2.Some sympathetic efferents after leaving the anterior ramus pass the sympathetic trunk without synapsing and synapse at the prevertibral plexus   (adjacent to the aorta and anterior to the vertebral column, hence the name PRE vertebral), the renal plexus or the adrenal medulla instead. One of the sub divisions of the prevertibral plexus is the celiac plexus. The bundles of preganglionic axons penetrate the diaphragm to synapse at the above mentioned plexus. There are three.

 

·GREATER SPLANCHNIC NERVE: that synapse at the renal plexus, celiac plexus and suprarenal medulla (the suprarenal medulla is a collection of ganglia which release norepinephrine and epinephrine).

 

·LESSER SPLANCHNIC NERVE: that synapse only at the

Renal plexus.

 

·LEAST SPLANCHNIC NERVE: that synapse only at the celiac plexus.

 

The plexus contain a connective tissue capsule, satellite cells, postganglionic cell bodies, efferent and afferent axons (both sympathetic and parasympathetic).

 

The postganglionic axons leaving the renal plexus provide the kidneys and leaving the celiac plexus provides the celiac artery.

 

Note: Each sympathetic trunk has 3 cervical ganglia, 12 thoracic ganglia, 5 lumber and 5 sacral ganglia.

 

PARASYMPATHETIC MOTOR PATHWAY

 

1.The sacral parasympathetic preganglionic efferents after leaving the anterior rami of sacral nerves S2-S4 form the pelvic splanchnic nerves that synapse at the hypogastric plexus from where postganglionic axons innervate the gastro intestinal tract.

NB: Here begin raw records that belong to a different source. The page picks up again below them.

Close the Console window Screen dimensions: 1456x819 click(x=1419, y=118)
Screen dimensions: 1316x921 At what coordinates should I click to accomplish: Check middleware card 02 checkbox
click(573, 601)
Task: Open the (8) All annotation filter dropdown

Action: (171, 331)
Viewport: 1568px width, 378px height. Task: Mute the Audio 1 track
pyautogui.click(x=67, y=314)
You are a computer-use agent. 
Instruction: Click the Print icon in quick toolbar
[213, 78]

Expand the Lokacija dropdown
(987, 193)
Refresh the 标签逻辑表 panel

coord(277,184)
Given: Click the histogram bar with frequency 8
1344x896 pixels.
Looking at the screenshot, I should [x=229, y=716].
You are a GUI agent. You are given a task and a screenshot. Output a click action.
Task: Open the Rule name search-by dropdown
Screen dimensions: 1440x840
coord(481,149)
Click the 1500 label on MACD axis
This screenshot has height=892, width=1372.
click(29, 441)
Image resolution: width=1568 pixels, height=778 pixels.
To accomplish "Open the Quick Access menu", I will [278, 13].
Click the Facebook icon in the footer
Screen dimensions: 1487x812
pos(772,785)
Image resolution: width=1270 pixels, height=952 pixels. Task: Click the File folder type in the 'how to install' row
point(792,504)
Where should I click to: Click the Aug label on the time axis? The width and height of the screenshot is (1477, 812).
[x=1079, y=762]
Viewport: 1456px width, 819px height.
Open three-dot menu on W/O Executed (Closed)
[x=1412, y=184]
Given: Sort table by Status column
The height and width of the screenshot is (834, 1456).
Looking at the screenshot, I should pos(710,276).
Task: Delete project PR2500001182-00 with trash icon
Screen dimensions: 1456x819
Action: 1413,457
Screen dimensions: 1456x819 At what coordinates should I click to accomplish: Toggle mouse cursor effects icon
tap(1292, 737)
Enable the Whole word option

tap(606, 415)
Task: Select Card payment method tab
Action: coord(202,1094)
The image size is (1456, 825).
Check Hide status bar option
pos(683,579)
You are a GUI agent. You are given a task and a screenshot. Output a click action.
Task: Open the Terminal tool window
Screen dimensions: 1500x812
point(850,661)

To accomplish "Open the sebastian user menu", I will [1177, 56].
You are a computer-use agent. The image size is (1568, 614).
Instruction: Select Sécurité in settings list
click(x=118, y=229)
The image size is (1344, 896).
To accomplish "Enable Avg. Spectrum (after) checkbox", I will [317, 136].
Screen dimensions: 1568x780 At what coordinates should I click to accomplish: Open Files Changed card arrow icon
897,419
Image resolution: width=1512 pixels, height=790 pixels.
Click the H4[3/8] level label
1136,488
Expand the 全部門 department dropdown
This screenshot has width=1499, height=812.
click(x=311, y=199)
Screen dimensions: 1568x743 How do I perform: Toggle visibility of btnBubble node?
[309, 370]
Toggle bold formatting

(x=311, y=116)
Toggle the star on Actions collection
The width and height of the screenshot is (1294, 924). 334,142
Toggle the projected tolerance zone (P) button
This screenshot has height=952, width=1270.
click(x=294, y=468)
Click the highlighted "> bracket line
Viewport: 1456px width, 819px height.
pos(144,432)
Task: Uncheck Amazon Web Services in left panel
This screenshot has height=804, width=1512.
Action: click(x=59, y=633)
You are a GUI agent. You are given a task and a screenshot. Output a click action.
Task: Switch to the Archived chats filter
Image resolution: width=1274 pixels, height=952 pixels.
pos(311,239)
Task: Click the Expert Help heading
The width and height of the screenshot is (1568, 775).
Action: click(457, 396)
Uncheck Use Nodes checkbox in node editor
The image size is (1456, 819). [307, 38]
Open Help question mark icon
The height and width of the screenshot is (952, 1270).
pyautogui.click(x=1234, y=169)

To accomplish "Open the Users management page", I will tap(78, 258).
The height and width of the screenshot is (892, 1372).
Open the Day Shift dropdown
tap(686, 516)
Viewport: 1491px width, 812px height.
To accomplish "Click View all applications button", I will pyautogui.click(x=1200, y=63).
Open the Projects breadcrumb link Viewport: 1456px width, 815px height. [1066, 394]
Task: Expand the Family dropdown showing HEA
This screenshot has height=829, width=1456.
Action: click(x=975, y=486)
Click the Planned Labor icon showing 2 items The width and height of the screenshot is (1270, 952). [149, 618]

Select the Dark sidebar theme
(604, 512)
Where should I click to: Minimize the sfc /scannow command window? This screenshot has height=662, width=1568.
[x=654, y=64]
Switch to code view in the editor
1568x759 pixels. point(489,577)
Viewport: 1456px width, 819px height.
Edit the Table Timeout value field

2.The cranial parasympathetic preganglionic efferents initiate from the grey matter of the brain stem at level cranial 3, 7, 9 and 10 to form the corresponding cranial nerves. The cranial nerves synapse either at ganglions  in the head and neck or the cranial autonomic nuclei from where postganglionic axons emerge and innervate parts of the head and neck.

 

All efferent preganglioinc axons release acetylcholine.

The parasympathetic postganglionic axons also release acetylcholine but the sympathetic postganglionic mainly release norepinephrine except that to the sweat glands and blood vessels of skeletal muscles, it releases acetylcholine.

 

The parasympathetic and sympathetic postganglionic axons are also seen to release neuropeptide Y, substance P and ATP. These have an inductive effect on the primary neurotransmitters.

 

Apart from the preganglionic and postganglionc neurons, there may be interneurons called small intensely fluorescent cells-SIFs (since they contain catecholamine and shine under light). The SIFs release dopamine.